Helder Girão Barreto*
Este texto não é homenagem póstuma, até porque José Henrique está com 75 anos de idade, lúcido, ativo e participativo.
Trata-se de uma resenha a dois livros escritos por ele (República de Estudantes: a saga dos Roraimenses no Pará, 2019; e Sementes da Ventania: prosa, 2022).
Li ambos sem conseguir parar, entre risos e lágrimas, em pouquíssimas horas. A escrita é fluida e agradabilíssima. A sensação é de um dèjá vu, mais ou menos como já vi e vivi isto, que me remeteu imediatamente a Fernando Pessoa, sem heterônimo, no poema Ó Sino da Minha Aldeia: “a cada pancada tua, vibrante no céu aberto, sinto mais longe o passado, sinto a saudade mais perto”.
Eu nunca morei numa República de Estudantes, mas em algo similar, o pensionato masculino. Algum dia, talvez, escreva sobre isto.
Na República de Estudantes, após os aspectos históricos, são narradas estórias do que foi a saga dos Roraimenses que mudaram para o Pará à busca da formação superior e técnica.
São estórias alegres e comoventes, mas sobretudo de camaradagem e resiliência, que envolvem pessoas que se tornaram personalidades, algumas ainda vivas, que desempenharam e desempenham atividades privadas e públicas da mais alta relevância no Estado de Roraima.

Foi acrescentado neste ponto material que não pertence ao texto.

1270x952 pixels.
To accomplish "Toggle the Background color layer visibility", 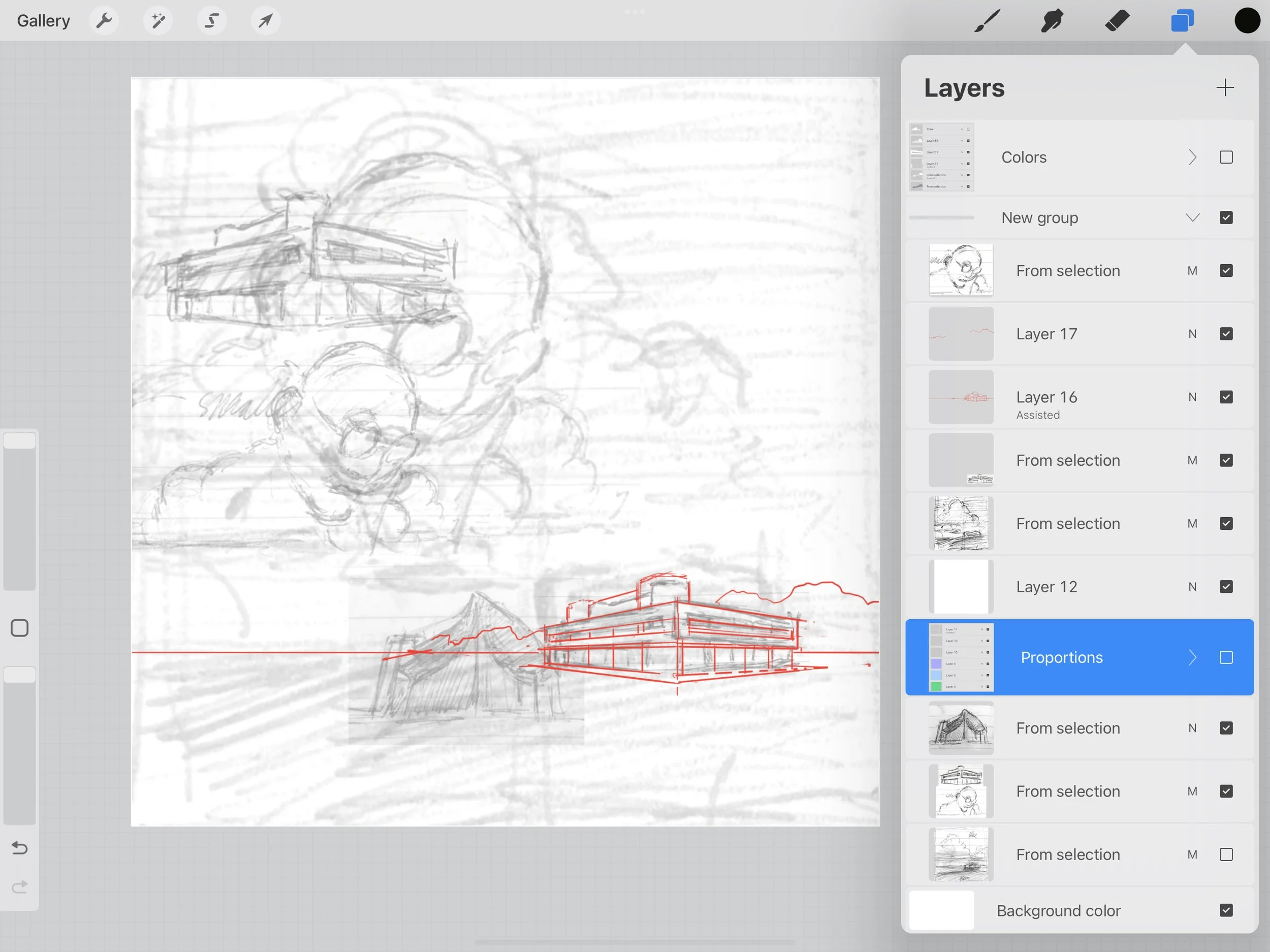I will point(1226,910).
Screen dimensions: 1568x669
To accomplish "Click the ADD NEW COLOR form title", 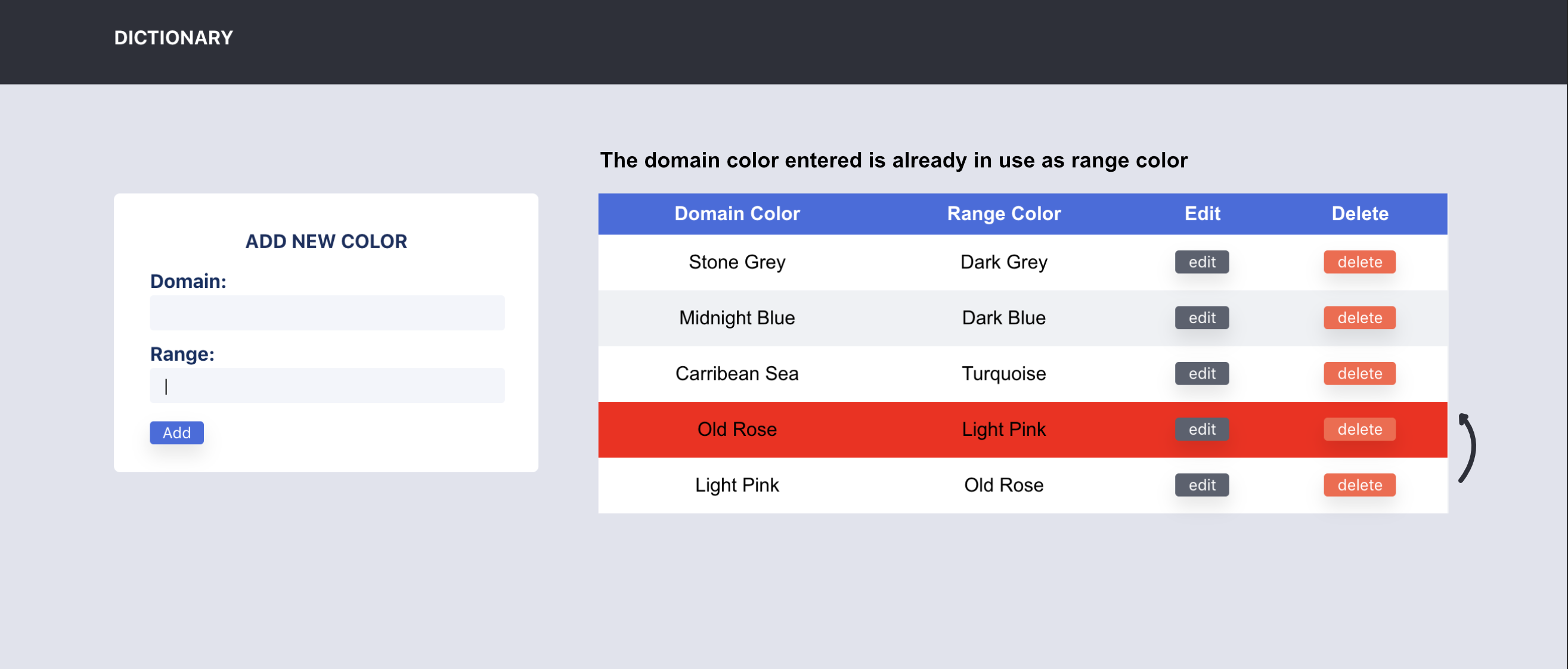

O autor diz que uma República de Estudantes sadia é baseada em três pilares: saber viver, saber fazer e saber dizer. Acrescento três: veterano é autoridade; o calouro burro será disciplinado; quem não aguenta, abre. As dificuldades até o limite da fome, o ovo com farinha, ou na sua falta a ciência de catar mangas caídas, as peladas de futebol e o pendura no bar do braga aos finais de semana são comoventes e hoje motivo de risos e lágrimas.

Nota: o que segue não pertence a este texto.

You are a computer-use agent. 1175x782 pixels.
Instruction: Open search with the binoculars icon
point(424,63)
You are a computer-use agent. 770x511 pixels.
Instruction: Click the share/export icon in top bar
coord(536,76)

Mas a arte de saber viver do veterano curou várias doenças comuns à juventude da época, o banzo e encaminhou calouro ao caminho do estudo, única razão de estar e permanecer ali.

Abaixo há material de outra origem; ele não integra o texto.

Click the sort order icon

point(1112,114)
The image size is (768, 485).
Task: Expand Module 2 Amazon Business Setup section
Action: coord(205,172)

Na Semente na Ventania o autor faz uma introspecção intimista, mas sem perder a alegria, a saudade do que passou e dos que passaram e, sobretudo, a confiança em Deus e em si próprio.
Aliás, como imaginar que alguém nascido no lugar chamado Centro dos Protestantes, no interior do Maranhão, órfão de mãe e abandonado pelo pai, entregue à criação de parentes, alguns indiferentes e outros violentos, analfabeto até os 10 anos, foi resgatado para Roraima por dois anjos: uma irmã e um tio, onde recebeu conforto espiritual, familiar e material. Quando digo conforto material, digo pobreza digna.
Outros anjos apareceram em sua vida, dentre os quais a professorinha, senhora ilustre e depois matriarca de família admirável, que o ensinou a ler e escrever antes de ingressar na escola; e, a secretária do Superintendente da Sudam, que o acolheu maternalmente e, após aprovação em prova escrita exigente, lhe conseguiu bolsa de estudo e matrícula na Escola Técnica Federal do Pará.
A aprovação no Curso de Economia e o estágio no Incra permitiram-lhe o contato com as ideias e a ação marxista-maoista, assim como a participação indireta na Guerrilha do Araguaia, coisas da juventude que o obrigaram a abandonar o Curso de Economia e voltar escondido para Roraima, com justo receio de sofrer no pau-de-arara da repressão. Desse período cita Ferreira Goular que parodio com outras palavras: quem na juventude não foi comunista, não teve coração; quem na maturidade continua comunista, não tem cérebro.
Esse é José Henrique Ferreira Leite, cuja imortalidade já está na excelência de sua produção literária.